Weekly Xarray Flexible Indexes Refactor Meeting Notes

Jan 11 Stephan: do we have a meeting today?
Deepak: I guess not?
Stephan: Yes, I guess not. I emailed Benoit.

December 7, 2021

Refactor concat (_dataset_concat internals):

  • _calc_concat_dim_coord
    • maybe return a PandasIndex instance too.
  • _calc_concat_over
    • If a meta-index is involved in concat_over, append to the latter all coordinate names related to the index (even coordinates that won't be concatenated). There's no need to merge coordinate variables that could possibly be created from the concatenated meta-index (i.e., returned by Index.concat()).
  • Merge unconcatenated variables
    • Merge unconcateneted indexes too
    • Use collect_variables_and_indexes and merged_collected directly for convenience (not sure about the impact on performance)
    • Need to add an argument in collect_variables_and_indexes so that we can skip concat_over
  • Stack-up variables
    • Check first for the presence of indexes, maybe concatenate the indexes (if Index.concat() is implemented) and create new coordinate variables from the resulting index (if Index.create_variables() is implemented)
    • Fallback to concat_vars()

November 23, 2021

Useful identity: ds == concat([ds.isel(x=slice(5)), ds.isel(x=slice(5, None))], dim='x')

Do we need to refactor concat now? (IMO: yes)

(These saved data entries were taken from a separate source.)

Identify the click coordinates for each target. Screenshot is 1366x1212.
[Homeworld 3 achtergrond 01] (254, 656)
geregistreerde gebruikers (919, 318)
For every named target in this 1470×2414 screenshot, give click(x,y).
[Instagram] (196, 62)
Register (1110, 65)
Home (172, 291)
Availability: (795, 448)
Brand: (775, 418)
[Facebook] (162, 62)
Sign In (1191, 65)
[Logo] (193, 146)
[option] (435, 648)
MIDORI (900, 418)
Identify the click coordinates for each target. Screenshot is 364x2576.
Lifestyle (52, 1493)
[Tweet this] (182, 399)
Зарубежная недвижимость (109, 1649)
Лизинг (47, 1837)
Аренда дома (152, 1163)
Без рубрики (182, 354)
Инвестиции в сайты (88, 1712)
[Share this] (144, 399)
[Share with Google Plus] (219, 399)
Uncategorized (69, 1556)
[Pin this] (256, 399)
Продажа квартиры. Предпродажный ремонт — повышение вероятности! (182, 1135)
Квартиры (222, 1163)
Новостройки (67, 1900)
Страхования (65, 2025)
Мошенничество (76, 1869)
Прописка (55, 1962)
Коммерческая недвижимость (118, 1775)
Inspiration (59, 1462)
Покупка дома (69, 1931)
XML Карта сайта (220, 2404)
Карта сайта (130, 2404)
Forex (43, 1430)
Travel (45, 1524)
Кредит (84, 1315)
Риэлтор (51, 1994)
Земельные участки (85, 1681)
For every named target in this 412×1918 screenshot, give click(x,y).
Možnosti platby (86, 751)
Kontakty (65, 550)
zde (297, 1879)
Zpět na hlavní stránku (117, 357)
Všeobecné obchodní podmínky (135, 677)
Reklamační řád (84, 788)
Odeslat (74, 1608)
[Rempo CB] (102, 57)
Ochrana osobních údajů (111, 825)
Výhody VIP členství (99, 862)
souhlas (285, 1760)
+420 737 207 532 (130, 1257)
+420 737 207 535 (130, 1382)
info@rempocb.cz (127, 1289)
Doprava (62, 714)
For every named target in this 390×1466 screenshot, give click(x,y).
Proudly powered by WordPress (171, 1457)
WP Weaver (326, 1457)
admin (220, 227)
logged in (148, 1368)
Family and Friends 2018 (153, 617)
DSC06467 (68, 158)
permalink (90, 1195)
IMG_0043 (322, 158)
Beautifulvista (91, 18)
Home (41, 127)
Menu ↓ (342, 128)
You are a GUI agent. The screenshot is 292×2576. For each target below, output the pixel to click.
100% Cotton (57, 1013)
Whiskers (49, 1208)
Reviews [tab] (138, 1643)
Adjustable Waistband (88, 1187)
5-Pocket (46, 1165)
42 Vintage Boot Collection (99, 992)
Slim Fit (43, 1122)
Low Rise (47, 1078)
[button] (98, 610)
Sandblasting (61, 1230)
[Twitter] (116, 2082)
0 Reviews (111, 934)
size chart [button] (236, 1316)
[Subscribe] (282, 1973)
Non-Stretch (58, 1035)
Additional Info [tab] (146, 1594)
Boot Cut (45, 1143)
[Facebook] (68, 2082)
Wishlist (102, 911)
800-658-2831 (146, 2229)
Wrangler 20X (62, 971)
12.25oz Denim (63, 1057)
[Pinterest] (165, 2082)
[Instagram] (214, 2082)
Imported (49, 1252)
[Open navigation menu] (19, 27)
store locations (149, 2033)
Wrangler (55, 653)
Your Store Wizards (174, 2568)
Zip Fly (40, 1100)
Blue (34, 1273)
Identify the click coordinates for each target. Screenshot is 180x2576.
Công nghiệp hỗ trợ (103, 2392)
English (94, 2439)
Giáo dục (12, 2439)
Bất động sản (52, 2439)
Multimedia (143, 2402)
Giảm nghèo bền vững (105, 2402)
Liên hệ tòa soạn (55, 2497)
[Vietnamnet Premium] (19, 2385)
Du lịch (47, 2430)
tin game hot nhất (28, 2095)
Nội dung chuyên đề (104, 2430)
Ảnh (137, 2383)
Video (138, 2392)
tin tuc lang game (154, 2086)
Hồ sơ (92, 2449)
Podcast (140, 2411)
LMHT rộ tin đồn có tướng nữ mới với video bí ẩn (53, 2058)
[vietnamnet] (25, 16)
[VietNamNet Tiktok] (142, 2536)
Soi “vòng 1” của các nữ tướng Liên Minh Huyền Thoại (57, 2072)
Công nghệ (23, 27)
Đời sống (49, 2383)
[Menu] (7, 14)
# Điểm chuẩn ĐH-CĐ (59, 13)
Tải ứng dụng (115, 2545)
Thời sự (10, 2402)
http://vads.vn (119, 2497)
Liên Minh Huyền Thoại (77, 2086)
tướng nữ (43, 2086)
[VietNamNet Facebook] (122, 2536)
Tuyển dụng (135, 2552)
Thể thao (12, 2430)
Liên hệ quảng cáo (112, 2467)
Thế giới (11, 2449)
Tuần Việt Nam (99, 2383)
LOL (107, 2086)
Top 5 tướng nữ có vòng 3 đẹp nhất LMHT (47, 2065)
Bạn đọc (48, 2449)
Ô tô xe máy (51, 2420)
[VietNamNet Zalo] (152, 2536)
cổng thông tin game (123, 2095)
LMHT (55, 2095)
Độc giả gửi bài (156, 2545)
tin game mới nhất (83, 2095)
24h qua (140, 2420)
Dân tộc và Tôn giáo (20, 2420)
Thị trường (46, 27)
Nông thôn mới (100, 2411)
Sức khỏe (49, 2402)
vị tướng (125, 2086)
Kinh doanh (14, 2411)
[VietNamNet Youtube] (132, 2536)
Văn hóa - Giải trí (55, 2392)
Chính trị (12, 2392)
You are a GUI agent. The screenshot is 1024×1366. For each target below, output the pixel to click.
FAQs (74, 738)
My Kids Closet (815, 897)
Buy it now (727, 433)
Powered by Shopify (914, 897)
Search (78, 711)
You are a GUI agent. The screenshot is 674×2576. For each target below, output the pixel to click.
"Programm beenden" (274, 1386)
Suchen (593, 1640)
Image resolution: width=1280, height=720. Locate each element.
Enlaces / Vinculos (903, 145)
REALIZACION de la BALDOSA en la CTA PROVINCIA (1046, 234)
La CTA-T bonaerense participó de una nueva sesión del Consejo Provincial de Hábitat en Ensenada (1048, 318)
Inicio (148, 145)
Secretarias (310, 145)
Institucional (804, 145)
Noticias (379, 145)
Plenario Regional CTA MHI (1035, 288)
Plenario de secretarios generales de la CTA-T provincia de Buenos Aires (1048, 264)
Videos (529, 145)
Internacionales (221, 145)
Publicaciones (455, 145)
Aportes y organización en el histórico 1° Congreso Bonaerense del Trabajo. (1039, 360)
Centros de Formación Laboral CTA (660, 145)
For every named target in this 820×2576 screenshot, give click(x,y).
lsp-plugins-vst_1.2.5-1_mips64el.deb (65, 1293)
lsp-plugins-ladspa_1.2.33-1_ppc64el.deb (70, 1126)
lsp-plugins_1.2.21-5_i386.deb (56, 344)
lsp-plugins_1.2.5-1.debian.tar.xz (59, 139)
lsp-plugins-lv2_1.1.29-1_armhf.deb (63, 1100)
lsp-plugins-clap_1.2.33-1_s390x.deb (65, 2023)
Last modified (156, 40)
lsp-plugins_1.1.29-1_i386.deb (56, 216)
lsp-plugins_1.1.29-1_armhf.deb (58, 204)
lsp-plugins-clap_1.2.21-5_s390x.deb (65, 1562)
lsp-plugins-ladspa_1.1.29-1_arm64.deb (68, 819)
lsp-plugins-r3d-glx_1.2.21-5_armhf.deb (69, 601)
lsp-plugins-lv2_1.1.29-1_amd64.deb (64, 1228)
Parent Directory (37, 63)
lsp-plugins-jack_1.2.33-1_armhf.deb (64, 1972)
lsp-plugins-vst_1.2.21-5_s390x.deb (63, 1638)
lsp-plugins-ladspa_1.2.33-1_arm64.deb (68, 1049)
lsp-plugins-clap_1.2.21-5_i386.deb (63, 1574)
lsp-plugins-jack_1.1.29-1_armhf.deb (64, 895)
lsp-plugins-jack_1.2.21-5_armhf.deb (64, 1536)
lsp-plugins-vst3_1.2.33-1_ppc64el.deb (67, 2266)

  • Currently working, even for multi-indexes it yields consistent results (multiple coordinates with the same index object), although indexes wrapped in coordinate variables are not the same objects than indexes returned by ds.indexes.
  • However, it likely won't work when we'll drop implicit creation of indexes from coordinates in Dataset.__init__()
  • Performance issue: the same multi-indexes are concatenated together as many times as their levels (since concat works with one variable at a time)
  • Not compatible with "meta-indexes"

Refactor concat:

  • Add Index.concat abstract class method, which basically does the same internally than IndexVariable.concat. The latter won't be needed anymore.
  • If Index.concat is not implemented, index is dropped in the resulting Dataset or DataArray and fallback to coordinate variable(s) concat.
  • Like in the merge implementation, still loop trough variables and cache concat of multi-coordinate indexes
  • Xarray objects are already aligned internally in concat, so extracting the indexes to concat together should be relatively straightforward

November 09, 2021

Status: https://github.com/pydata/xarray/pull/5692

TODO:

  • refactor concat (+ dependents like groupby (combine) and to_stacked_array)
  • Fix tests
  • Clean-up

October 26, 2021

October 19, 2021

https://github.com/pydata/xarray/issues/5647

October 12, 2021

https://github.com/pydata/xarray/issues/5647#issuecomment-937865982

October 5, 2021

September 28, 2021

Status: https://github.com/pydata/xarray/pull/5692

TODO:

  • Remaining issues (70+ failing tests):

    • test_dataarray (swap_dims, update, etc.)
    • test_dataset (swap_dims, to_stacked_array, polyfill, isel, etc.)
    • test_plot (interval index + implicit coord creation)
    • test_backends (49 test failing locally but not on CI?)
    • test_dask (did not investigate yet)
    • test_groupby (did not investigate yet)
    • test_units (did not investivate yet)
  • Implicit Creation of coordinates from multi-index:

    • Struggling to find a robust approach: currently check for conflicts between levels and other coordinates, but "false negative" when passing all multi-index coordinates from an existing DataArray to a new DataArray
  • Should Xarray indexes provide optional implementation of isel?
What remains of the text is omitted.